Work instruction -> Turn all of the data below into a numbered list, one line per entry, and drop every blank line.

Data records ->
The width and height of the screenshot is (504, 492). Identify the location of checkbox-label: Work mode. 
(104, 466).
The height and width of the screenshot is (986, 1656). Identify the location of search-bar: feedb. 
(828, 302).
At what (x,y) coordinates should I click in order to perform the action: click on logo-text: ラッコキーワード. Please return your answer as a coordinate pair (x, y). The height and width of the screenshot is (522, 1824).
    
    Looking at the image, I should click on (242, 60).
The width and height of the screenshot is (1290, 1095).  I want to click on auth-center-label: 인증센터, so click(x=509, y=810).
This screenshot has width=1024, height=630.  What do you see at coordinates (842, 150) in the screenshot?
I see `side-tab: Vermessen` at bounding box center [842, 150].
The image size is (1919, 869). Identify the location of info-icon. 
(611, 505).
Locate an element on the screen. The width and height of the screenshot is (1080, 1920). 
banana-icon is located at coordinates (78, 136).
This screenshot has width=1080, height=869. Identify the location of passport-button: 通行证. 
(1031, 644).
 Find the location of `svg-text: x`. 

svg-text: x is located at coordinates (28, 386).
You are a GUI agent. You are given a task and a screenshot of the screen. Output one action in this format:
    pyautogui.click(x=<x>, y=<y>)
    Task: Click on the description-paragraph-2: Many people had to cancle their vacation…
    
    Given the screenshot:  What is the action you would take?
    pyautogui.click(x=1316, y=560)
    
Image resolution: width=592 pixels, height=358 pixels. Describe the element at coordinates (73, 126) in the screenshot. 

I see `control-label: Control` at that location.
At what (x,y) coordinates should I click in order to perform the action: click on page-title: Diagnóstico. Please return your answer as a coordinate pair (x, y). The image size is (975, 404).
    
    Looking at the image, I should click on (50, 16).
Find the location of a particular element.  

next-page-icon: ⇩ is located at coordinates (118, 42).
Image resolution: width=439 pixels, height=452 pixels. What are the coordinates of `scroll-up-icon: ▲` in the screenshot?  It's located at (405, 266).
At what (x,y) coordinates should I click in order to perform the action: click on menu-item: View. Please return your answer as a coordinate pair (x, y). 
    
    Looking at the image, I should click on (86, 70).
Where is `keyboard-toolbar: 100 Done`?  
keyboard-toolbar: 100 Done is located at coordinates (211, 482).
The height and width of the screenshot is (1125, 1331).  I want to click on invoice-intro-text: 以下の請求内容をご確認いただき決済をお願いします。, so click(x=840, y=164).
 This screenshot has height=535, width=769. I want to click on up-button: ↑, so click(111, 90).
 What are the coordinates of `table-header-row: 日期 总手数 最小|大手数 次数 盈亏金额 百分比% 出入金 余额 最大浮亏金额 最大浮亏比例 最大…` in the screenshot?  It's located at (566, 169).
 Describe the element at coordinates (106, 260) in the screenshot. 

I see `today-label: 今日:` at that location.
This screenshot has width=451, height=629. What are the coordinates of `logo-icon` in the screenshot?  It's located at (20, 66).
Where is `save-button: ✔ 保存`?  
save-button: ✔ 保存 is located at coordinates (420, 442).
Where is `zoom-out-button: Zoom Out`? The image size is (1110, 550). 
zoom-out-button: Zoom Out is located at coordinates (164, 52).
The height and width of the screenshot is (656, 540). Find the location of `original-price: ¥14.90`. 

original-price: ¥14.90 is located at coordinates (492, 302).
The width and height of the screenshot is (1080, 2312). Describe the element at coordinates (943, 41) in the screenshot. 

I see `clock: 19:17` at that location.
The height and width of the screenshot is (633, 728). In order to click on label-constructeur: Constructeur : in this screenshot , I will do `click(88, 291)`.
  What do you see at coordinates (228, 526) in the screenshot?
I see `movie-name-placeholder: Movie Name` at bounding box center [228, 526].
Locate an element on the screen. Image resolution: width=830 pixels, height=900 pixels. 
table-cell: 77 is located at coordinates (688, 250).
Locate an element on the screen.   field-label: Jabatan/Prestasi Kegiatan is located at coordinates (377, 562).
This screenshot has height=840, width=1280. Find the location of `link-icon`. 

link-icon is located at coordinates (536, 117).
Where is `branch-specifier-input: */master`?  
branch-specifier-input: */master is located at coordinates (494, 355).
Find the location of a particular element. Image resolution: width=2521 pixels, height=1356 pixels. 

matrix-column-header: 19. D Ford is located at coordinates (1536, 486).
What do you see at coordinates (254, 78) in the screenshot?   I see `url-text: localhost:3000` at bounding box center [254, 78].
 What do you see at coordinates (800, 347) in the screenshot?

Task answer ->
1. The width and height of the screenshot is (504, 492). Identify the location of checkbox-label: Work mode. 
2. (104, 466).
3. The height and width of the screenshot is (986, 1656). Identify the location of search-bar: feedb. 
4. (828, 302).
5. At what (x,y) coordinates should I click in order to perform the action: click on logo-text: ラッコキーワード. Please return your answer as a coordinate pair (x, y). The height and width of the screenshot is (522, 1824).
6.     Looking at the image, I should click on (242, 60).
7. The width and height of the screenshot is (1290, 1095).  I want to click on auth-center-label: 인증센터, so click(x=509, y=810).
8. This screenshot has width=1024, height=630.  What do you see at coordinates (842, 150) in the screenshot?
9. I see `side-tab: Vermessen` at bounding box center [842, 150].
10. The image size is (1919, 869). Identify the location of info-icon. 
11. (611, 505).
12. Locate an element on the screen. The width and height of the screenshot is (1080, 1920). 
13. banana-icon is located at coordinates (78, 136).
14. This screenshot has width=1080, height=869. Identify the location of passport-button: 通行证. 
15. (1031, 644).
16.  Find the location of `svg-text: x`. 
17. svg-text: x is located at coordinates (28, 386).
18. You are a GUI agent. You are given a task and a screenshot of the screen. Output one action in this format:
19.     pyautogui.click(x=<x>, y=<y>)
20.     Task: Click on the description-paragraph-2: Many people had to cancle their vacation…
21.     Given the screenshot:  What is the action you would take?
22.     pyautogui.click(x=1316, y=560)
23. Image resolution: width=592 pixels, height=358 pixels. Describe the element at coordinates (73, 126) in the screenshot. 
24. I see `control-label: Control` at that location.
25. At what (x,y) coordinates should I click in order to perform the action: click on page-title: Diagnóstico. Please return your answer as a coordinate pair (x, y). The image size is (975, 404).
26.     Looking at the image, I should click on (50, 16).
27. Find the location of a particular element.  
28. next-page-icon: ⇩ is located at coordinates (118, 42).
29. Image resolution: width=439 pixels, height=452 pixels. What are the coordinates of `scroll-up-icon: ▲` in the screenshot?  It's located at (405, 266).
30. At what (x,y) coordinates should I click in order to perform the action: click on menu-item: View. Please return your answer as a coordinate pair (x, y). 
31.     Looking at the image, I should click on (86, 70).
32. Where is `keyboard-toolbar: 100 Done`?  
33. keyboard-toolbar: 100 Done is located at coordinates (211, 482).
34. The height and width of the screenshot is (1125, 1331).  I want to click on invoice-intro-text: 以下の請求内容をご確認いただき決済をお願いします。, so click(x=840, y=164).
35.  This screenshot has height=535, width=769. I want to click on up-button: ↑, so click(111, 90).
36.  What are the coordinates of `table-header-row: 日期 总手数 最小|大手数 次数 盈亏金额 百分比% 出入金 余额 最大浮亏金额 最大浮亏比例 最大…` in the screenshot?  It's located at (566, 169).
37.  Describe the element at coordinates (106, 260) in the screenshot. 
38. I see `today-label: 今日:` at that location.
39. This screenshot has width=451, height=629. What are the coordinates of `logo-icon` in the screenshot?  It's located at (20, 66).
40. Where is `save-button: ✔ 保存`?  
41. save-button: ✔ 保存 is located at coordinates (420, 442).
42. Where is `zoom-out-button: Zoom Out`? The image size is (1110, 550). 
43. zoom-out-button: Zoom Out is located at coordinates (164, 52).
44. The height and width of the screenshot is (656, 540). Find the location of `original-price: ¥14.90`. 
45. original-price: ¥14.90 is located at coordinates (492, 302).
46. The width and height of the screenshot is (1080, 2312). Describe the element at coordinates (943, 41) in the screenshot. 
47. I see `clock: 19:17` at that location.
48. The height and width of the screenshot is (633, 728). In order to click on label-constructeur: Constructeur : in this screenshot , I will do `click(88, 291)`.
49.   What do you see at coordinates (228, 526) in the screenshot?
50. I see `movie-name-placeholder: Movie Name` at bounding box center [228, 526].
51. Locate an element on the screen. Image resolution: width=830 pixels, height=900 pixels. 
52. table-cell: 77 is located at coordinates (688, 250).
53. Locate an element on the screen.   field-label: Jabatan/Prestasi Kegiatan is located at coordinates (377, 562).
54. This screenshot has height=840, width=1280. Find the location of `link-icon`. 
55. link-icon is located at coordinates (536, 117).
56. Where is `branch-specifier-input: */master`?  
57. branch-specifier-input: */master is located at coordinates (494, 355).
58. Find the location of a particular element. Image resolution: width=2521 pixels, height=1356 pixels. 
59. matrix-column-header: 19. D Ford is located at coordinates (1536, 486).
60. What do you see at coordinates (254, 78) in the screenshot?   I see `url-text: localhost:3000` at bounding box center [254, 78].
61.  What do you see at coordinates (800, 347) in the screenshot?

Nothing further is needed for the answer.